Medicina e ditadura
Decisão do TRF-3 reconhece crimes de médicos da ditadura como imprescritíveis e reacende debate sobre cumplicidade da Medicina com a repressão
No último dia 10 de junho, o TRF da 3ª Região proferiu importantíssima decisão no campo da memória, verdade e justiça no Brasil, acolhendo recurso do MPF que contestava decisão da 6ª Vara Criminal de São Paulo, a qual rejeitava denúncia contra Harry Shibata e Antonio Valentini, ex-legistas do IML de São Paulo durante a ditadura, sob o argumento de extinção de punibilidade assegurada pela Lei da Anistia de 1979. Na prática, a mais recente decisão do TRF-3 reconheceu que os médicos cometeram crimes contra a humanidade, os quais, nessa condição, são imprescritíveis, não suscetíveis de anistia e passíveis de condenação.
O caso se refere aos assassinatos, em 1973, de Sônia Maria de Moraes Angel Jones e Antônio Carlos Bicalho Lana. Pela versão da ditadura, as mortes ocorreram em troca de tiros com a polícia, narrativa refutada pelo Ministério Público, que alegou o sequestro das vítimas, com sucessivas execuções decorrentes de bárbaras torturas e posterior descarte dos corpos, com nomes falsos, em valas clandestinas atribuídas a indigentes.
Os médicos teriam falsificado laudos necroscópicos, ocultando torturas e compactuando, doravante, com a ocultação de cadáveres. Harry Shibata é famoso também por ser acusado de falsificar laudos nas mortes do jornalista Vladimir Herzog e do sindicalista Manuel Fiel Filho, nas dependências do DOI-CODI. Ambos, segundo a ditadura, teriam sido vitimados por suicídio, porém com versões veementemente desmentidas pela Comissão Nacional da Verdade e, no caso de Herzog, até mesmo com condenação internacional do Brasil pela Corte Interamericana de Direitos Humanos.
A brutalidade das ações chama a atenção para a complexidade das artimanhas da ditadura, que usava a mão de ferro do Direito para legitimar crimes de Estado e da Medicina para mascará-los e abafá-los. A cumplicidade de cientistas com o estado de exceção — fato banalizado em períodos de terror — é algo que não pode ser esquecido. Ao contrário, deve ser sempre lembrado, para que fique claro como a conveniência política e/ou econômica se sobrepõe à ética quando o desmando impera.

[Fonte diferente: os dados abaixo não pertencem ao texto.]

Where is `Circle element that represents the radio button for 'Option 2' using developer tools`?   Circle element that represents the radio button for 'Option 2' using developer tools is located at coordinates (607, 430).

Não por acaso, recentemente houve juristas tentando fundamentar, na própria Constituição, a intervenção das Forças Armadas no golpe frustrado de 8 de janeiro de 2023. Não por acaso, houve médicos defendendo, com natural tranquilidade, remédios ineficazes para o tratamento da Covid-19 durante a pandemia.

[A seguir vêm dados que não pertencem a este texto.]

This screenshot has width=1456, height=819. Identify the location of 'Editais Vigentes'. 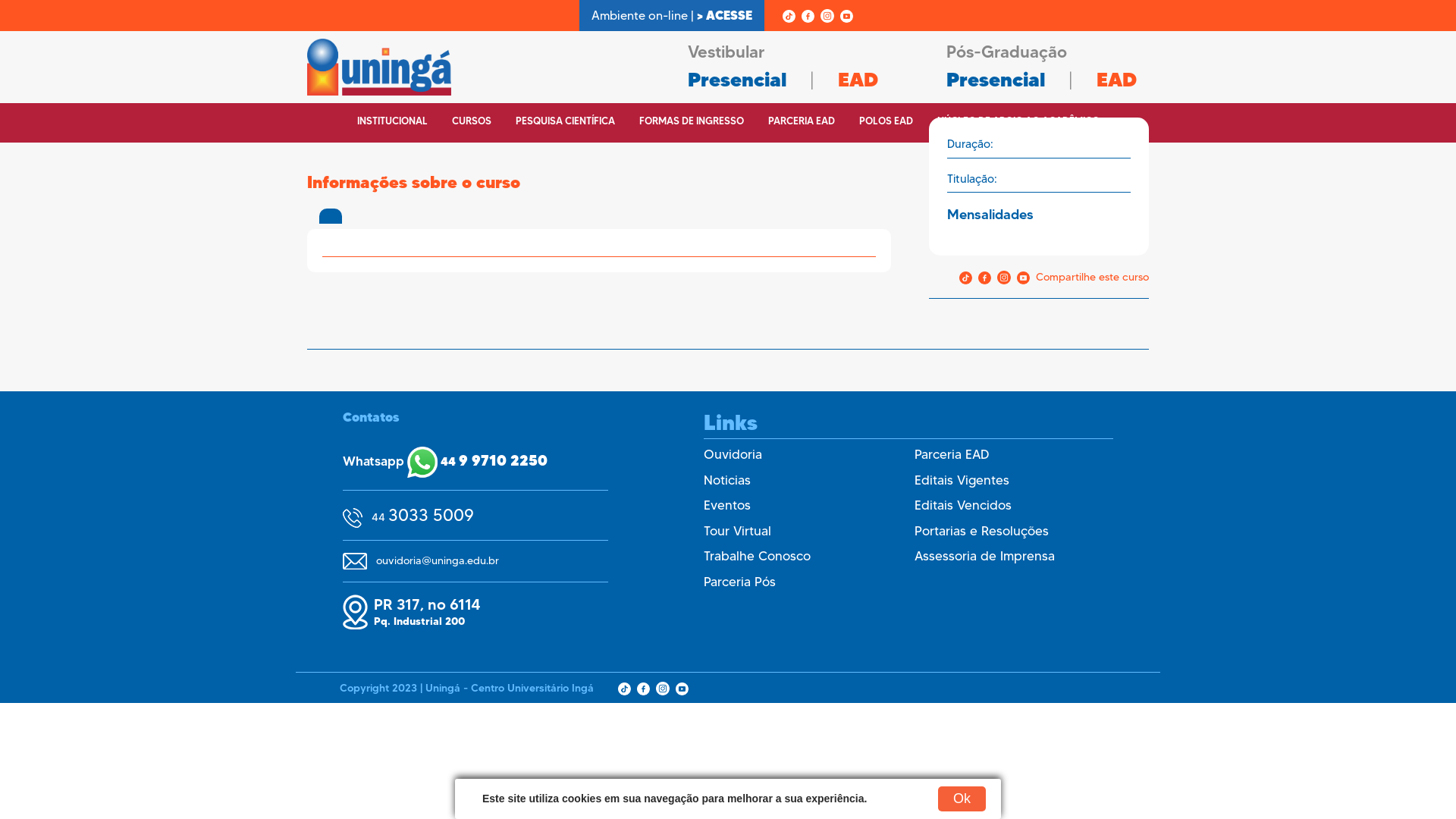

A propósito, no Ceará, a Comissão Especial de Anistia Wanda Rita Othon Sidou prevê, em sua formação, uma vaga a ser preenchida por um representante do Conselho Regional de Medicina (CRM), mas a atual gestão do Conselho se negou a apresentar nome, justificando não dizer respeito às suas competências legais. Diante de todo o exposto, pergunto-lhe: será?